§ **Your objective**:
The required output is the line with "The height and width of the screenshot is (220, 343)." and each line that follows it to the end of the entries below, copied exactly and with nothing added.

(Stored entries)

Segment Open

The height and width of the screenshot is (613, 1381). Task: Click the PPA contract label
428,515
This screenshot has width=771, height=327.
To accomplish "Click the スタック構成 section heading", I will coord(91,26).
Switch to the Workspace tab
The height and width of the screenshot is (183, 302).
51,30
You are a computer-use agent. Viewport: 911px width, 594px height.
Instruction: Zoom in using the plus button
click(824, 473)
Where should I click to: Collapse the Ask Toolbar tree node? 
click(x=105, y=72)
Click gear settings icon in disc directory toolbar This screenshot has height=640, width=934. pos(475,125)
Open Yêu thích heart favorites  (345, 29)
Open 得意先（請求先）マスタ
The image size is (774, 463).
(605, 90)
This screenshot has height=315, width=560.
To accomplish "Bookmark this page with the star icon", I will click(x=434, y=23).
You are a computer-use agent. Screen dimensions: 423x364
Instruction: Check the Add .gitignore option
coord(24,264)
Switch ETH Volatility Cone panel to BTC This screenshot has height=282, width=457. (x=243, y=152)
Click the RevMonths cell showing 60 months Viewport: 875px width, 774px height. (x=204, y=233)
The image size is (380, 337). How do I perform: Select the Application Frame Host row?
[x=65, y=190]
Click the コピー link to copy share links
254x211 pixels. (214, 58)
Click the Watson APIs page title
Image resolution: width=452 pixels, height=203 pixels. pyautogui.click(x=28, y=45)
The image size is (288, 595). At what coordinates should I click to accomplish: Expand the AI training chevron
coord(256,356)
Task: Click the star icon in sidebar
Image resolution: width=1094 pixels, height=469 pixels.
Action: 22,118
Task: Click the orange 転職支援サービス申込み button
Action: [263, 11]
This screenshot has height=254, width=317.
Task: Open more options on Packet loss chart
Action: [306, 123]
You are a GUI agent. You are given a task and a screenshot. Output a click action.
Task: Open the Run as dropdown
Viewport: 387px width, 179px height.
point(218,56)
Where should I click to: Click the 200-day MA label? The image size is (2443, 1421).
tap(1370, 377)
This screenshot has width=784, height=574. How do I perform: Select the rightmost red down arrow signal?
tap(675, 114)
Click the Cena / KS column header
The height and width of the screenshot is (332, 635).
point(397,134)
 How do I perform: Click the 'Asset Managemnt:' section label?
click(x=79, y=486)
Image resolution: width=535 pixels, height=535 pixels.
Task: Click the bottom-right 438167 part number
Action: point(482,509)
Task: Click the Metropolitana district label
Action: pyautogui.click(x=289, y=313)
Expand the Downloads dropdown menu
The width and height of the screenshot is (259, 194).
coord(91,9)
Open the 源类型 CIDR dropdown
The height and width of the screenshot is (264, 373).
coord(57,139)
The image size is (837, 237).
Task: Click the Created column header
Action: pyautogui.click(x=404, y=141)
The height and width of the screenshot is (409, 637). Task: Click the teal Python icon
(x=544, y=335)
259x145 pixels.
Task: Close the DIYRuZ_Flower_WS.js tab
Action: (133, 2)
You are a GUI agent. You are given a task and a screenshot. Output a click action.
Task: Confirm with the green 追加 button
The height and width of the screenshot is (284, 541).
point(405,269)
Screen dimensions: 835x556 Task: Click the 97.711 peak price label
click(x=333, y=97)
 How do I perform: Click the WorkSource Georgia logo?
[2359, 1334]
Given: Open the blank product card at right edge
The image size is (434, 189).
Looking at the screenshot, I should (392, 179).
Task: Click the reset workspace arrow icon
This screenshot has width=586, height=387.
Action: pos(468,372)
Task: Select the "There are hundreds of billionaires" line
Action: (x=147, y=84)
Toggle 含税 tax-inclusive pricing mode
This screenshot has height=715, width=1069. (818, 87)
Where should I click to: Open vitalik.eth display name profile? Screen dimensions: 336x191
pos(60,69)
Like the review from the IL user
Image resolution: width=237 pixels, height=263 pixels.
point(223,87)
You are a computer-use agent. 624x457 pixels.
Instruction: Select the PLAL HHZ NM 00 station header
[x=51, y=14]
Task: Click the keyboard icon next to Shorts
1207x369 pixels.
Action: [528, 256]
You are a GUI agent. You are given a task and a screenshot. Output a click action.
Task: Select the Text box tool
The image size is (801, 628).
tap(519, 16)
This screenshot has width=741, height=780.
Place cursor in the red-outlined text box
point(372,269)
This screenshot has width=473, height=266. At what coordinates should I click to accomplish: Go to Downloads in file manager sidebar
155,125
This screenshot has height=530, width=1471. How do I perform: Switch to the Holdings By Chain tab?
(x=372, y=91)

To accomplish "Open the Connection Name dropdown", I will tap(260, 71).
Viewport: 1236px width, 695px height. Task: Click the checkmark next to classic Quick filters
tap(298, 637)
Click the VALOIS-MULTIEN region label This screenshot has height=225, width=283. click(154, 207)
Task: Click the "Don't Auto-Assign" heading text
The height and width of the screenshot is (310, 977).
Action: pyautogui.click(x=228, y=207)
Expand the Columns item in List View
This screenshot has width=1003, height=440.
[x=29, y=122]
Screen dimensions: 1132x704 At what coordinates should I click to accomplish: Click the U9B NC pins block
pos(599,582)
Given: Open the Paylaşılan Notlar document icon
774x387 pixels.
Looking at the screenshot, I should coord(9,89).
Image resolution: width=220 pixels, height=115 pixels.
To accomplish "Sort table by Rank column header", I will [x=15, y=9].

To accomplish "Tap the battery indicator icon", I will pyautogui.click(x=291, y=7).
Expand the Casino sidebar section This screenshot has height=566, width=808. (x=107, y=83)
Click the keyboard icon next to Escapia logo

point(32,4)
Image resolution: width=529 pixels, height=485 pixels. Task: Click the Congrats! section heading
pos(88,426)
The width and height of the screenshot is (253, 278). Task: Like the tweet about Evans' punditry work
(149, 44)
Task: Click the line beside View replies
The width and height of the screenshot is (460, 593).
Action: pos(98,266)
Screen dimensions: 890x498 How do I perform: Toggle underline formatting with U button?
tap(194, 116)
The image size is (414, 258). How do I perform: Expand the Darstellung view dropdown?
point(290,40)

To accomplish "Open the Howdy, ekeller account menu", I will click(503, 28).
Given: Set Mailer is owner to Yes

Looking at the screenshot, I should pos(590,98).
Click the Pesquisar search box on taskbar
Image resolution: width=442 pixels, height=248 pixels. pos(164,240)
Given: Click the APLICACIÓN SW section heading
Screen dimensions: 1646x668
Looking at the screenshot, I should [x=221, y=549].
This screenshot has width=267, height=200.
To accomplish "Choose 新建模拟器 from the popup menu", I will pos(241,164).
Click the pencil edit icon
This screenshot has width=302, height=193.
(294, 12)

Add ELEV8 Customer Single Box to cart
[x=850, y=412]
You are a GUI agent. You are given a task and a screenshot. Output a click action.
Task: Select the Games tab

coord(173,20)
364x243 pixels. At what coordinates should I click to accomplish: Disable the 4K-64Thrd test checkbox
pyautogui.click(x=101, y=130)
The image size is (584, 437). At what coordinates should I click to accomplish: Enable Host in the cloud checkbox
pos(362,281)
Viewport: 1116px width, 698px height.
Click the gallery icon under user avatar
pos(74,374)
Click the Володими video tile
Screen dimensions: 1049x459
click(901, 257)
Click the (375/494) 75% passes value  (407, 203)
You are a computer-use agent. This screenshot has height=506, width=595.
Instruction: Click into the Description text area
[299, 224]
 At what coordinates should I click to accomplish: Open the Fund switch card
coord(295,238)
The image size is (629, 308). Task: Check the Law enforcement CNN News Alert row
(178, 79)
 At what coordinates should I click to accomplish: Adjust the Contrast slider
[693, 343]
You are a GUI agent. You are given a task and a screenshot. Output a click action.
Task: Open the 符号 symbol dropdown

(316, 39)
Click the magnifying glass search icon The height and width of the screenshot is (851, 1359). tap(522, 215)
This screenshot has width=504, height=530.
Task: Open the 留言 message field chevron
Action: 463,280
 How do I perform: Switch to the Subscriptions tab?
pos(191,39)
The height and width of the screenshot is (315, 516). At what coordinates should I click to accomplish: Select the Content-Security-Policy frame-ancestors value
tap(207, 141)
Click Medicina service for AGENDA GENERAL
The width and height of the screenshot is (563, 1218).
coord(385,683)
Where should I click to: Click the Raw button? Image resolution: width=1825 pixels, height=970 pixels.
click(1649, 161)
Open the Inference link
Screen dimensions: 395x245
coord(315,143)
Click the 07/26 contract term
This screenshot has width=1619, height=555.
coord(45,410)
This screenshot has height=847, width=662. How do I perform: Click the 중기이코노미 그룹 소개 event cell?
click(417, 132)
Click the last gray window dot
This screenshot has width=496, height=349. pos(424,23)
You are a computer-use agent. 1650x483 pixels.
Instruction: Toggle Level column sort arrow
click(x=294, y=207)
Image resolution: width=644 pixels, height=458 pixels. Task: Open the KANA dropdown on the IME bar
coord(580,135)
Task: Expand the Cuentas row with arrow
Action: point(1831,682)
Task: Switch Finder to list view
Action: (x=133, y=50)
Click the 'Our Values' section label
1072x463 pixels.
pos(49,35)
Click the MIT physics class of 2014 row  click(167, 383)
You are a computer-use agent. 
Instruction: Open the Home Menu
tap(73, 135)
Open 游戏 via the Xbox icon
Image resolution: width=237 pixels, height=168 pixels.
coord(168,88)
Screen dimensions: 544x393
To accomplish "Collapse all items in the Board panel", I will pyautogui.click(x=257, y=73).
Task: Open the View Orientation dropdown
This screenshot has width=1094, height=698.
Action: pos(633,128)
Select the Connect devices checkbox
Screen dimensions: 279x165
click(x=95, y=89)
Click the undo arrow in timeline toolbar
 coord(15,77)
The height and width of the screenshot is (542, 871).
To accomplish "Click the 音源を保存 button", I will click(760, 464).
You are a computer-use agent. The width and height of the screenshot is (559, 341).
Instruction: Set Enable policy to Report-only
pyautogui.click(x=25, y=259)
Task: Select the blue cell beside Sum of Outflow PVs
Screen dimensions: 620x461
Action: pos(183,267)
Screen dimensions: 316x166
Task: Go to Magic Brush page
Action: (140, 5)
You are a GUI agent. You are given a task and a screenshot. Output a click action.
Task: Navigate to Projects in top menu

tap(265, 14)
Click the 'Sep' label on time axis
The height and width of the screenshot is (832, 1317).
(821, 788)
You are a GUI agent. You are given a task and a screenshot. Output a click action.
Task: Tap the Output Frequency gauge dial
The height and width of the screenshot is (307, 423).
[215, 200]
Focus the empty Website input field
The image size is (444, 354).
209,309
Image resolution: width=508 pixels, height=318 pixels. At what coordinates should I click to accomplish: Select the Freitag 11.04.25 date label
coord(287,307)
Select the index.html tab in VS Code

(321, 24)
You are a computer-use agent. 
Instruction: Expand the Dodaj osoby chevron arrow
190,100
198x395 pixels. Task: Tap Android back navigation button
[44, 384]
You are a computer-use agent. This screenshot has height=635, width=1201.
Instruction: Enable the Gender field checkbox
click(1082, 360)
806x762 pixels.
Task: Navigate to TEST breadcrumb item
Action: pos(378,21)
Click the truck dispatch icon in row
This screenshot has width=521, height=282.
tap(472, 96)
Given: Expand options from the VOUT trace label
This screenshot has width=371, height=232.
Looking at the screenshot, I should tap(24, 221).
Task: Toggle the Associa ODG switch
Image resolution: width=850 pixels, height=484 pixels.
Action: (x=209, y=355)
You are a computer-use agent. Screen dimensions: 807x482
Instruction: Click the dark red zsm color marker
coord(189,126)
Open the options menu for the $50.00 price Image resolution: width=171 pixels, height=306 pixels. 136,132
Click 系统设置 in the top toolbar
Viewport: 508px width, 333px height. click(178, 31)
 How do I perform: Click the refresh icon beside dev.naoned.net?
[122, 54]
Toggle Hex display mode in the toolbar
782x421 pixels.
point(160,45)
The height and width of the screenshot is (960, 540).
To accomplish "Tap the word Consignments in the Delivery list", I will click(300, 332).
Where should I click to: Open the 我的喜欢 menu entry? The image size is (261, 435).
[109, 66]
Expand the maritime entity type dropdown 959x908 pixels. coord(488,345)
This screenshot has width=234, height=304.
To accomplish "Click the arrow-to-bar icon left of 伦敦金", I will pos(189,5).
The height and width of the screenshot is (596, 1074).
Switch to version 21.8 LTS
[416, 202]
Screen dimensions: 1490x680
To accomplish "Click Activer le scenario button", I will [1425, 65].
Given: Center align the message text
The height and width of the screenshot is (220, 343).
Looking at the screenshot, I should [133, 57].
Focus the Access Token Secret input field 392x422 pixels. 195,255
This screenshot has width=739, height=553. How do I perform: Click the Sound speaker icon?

Segment Closed

§ **Reply to the task**:
The height and width of the screenshot is (220, 343).
Looking at the screenshot, I should [133, 57].
Focus the Access Token Secret input field 392x422 pixels. 195,255
This screenshot has width=739, height=553. How do I perform: Click the Sound speaker icon?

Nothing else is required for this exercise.